**What needs to be done:**
Set down, word for word, the line with "Given: Open the" and the lines after it through the final line of the data below, without pictures.

**Provided records:**

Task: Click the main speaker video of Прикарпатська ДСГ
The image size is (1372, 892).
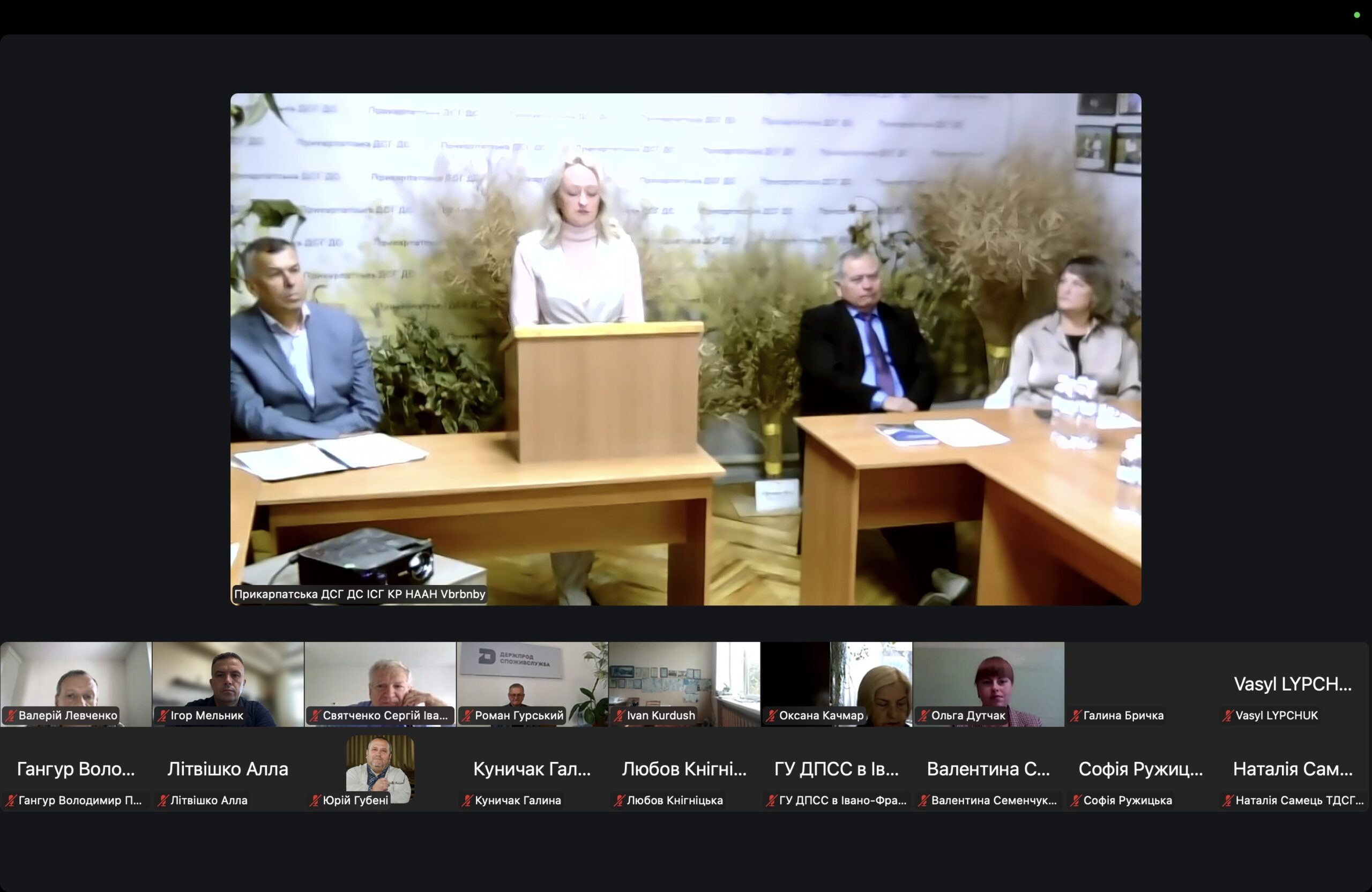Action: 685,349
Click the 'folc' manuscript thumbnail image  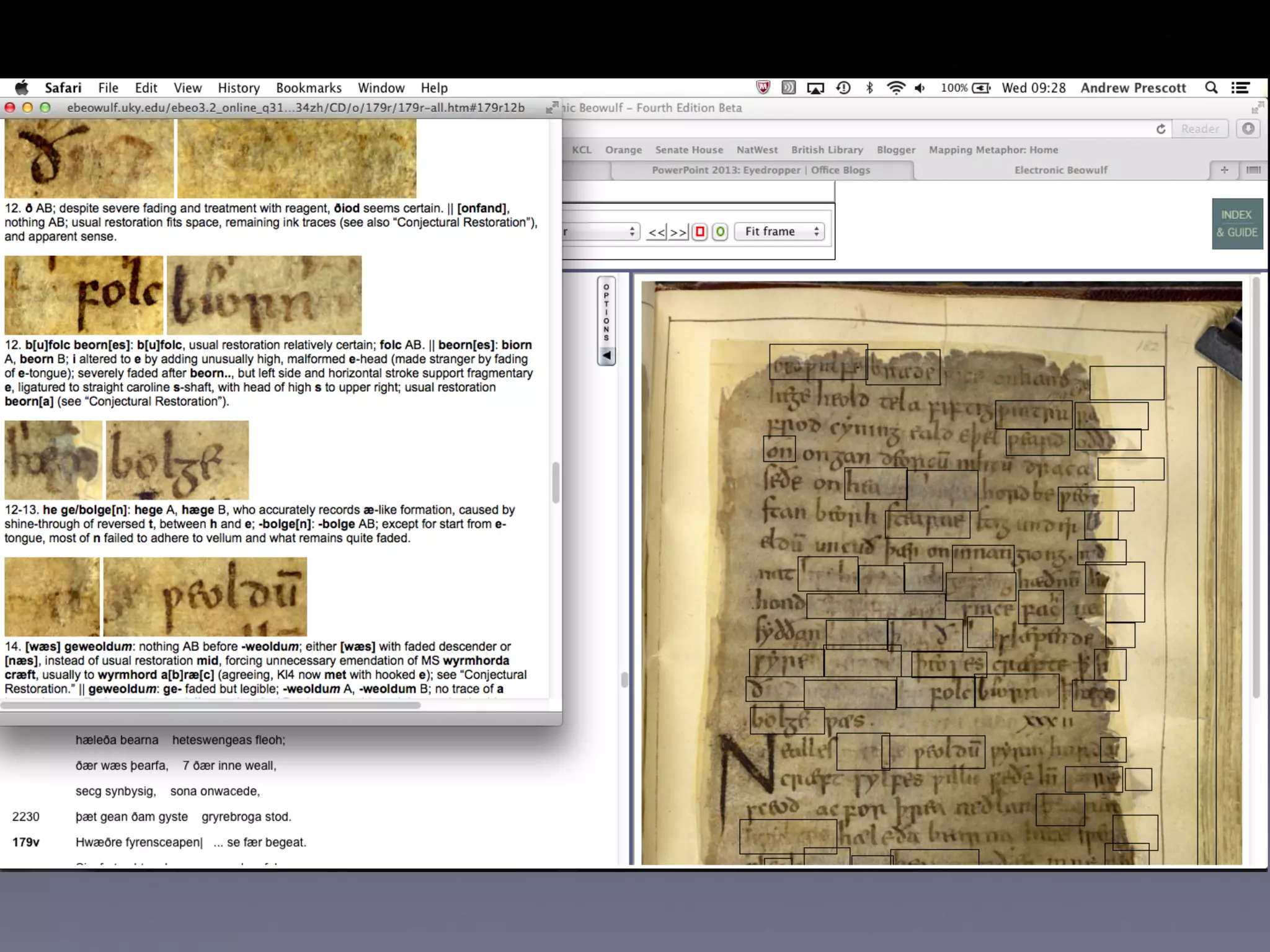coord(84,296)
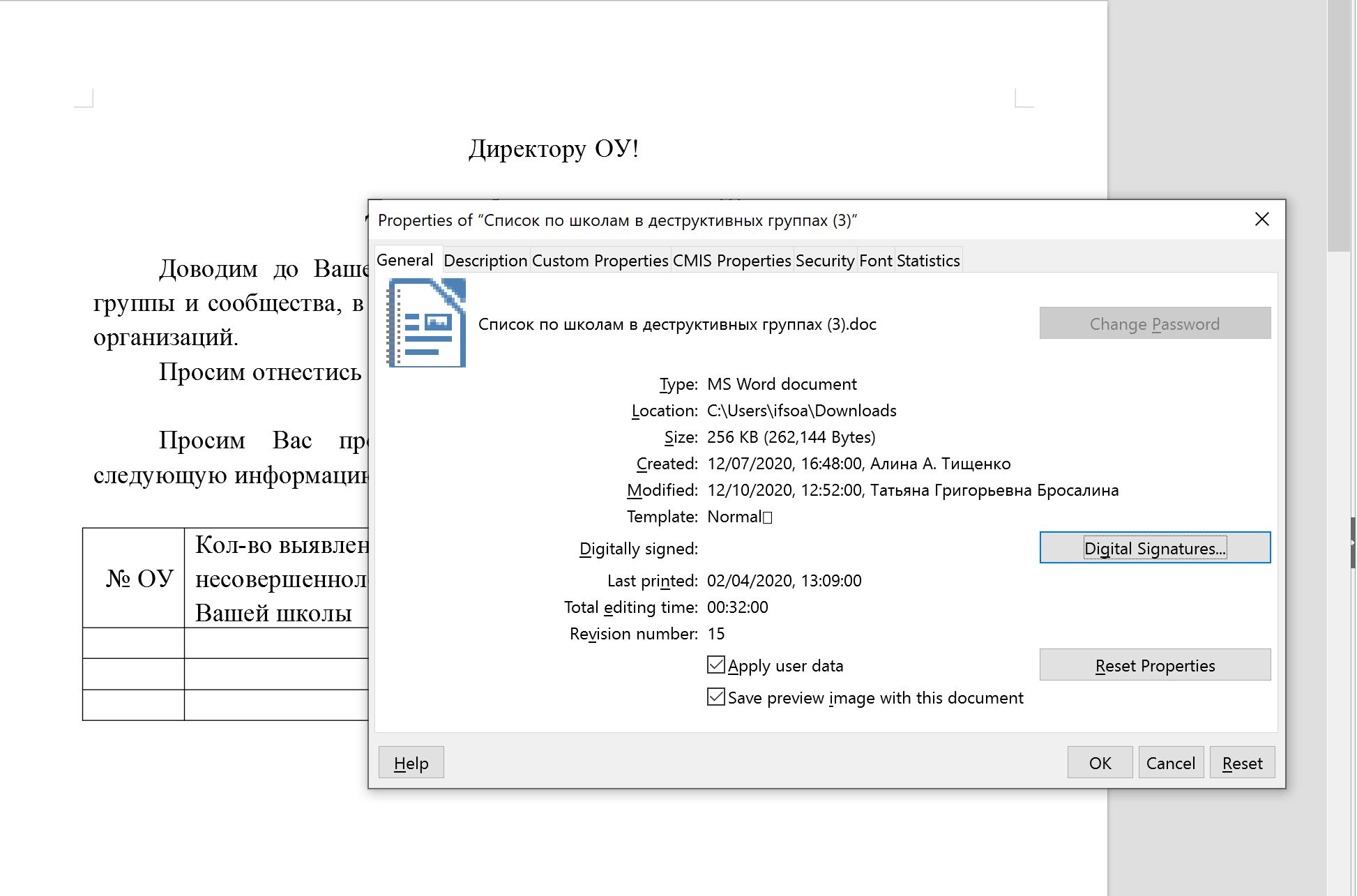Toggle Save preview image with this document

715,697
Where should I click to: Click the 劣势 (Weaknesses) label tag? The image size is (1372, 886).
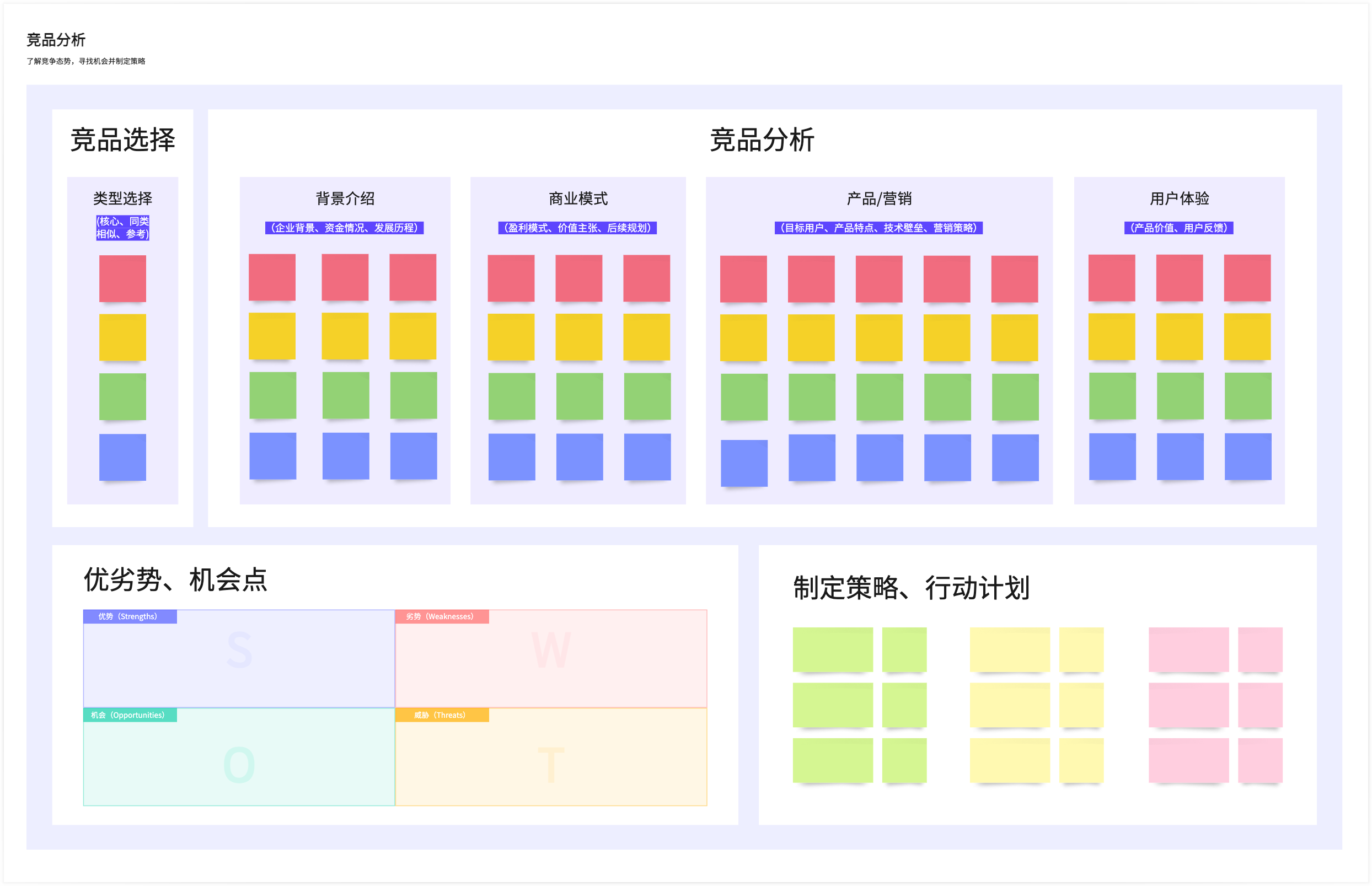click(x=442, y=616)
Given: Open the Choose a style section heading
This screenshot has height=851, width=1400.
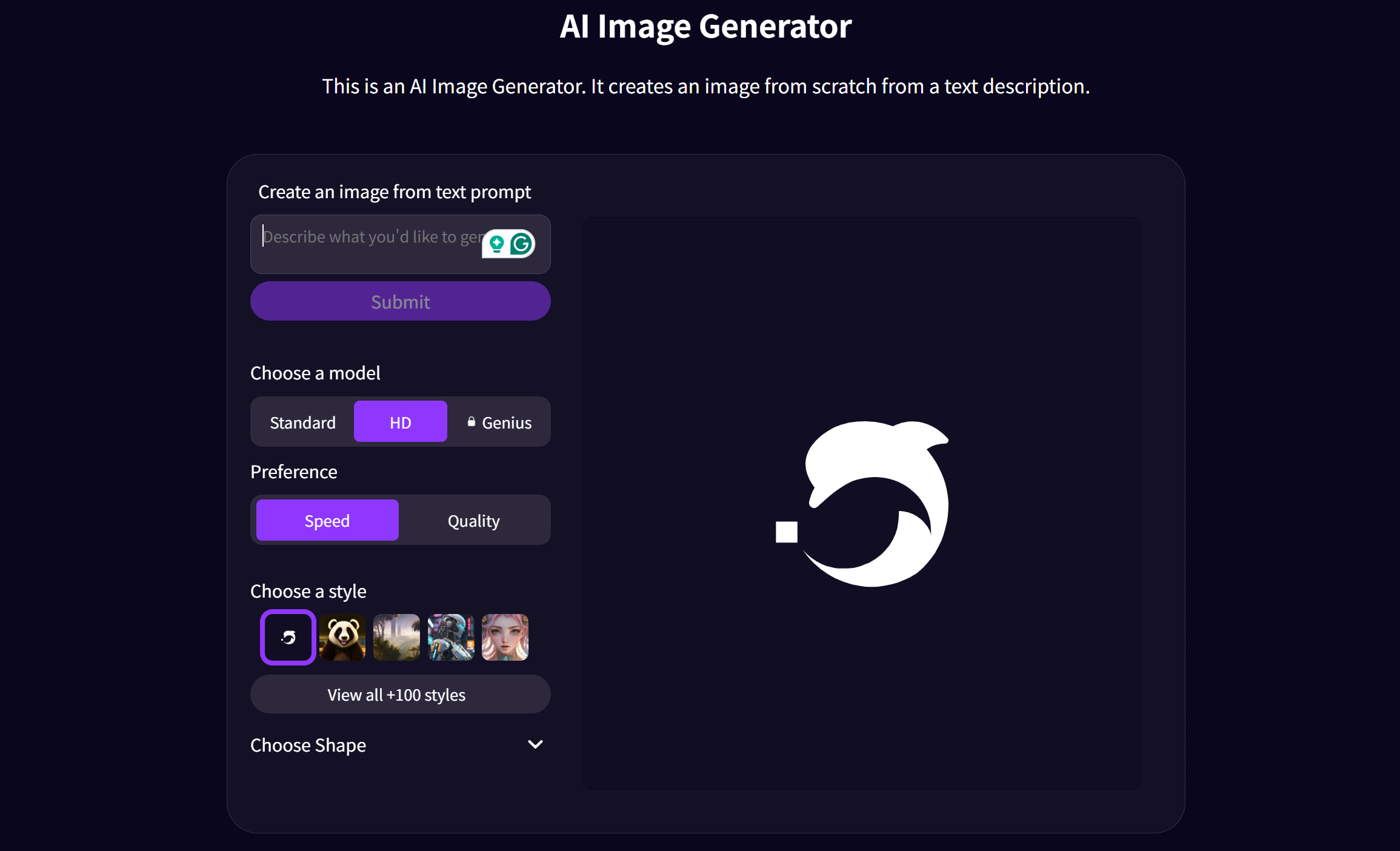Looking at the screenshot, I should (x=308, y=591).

**Written response:**
Given: Open the Choose a style section heading
This screenshot has height=851, width=1400.
Looking at the screenshot, I should (x=308, y=591).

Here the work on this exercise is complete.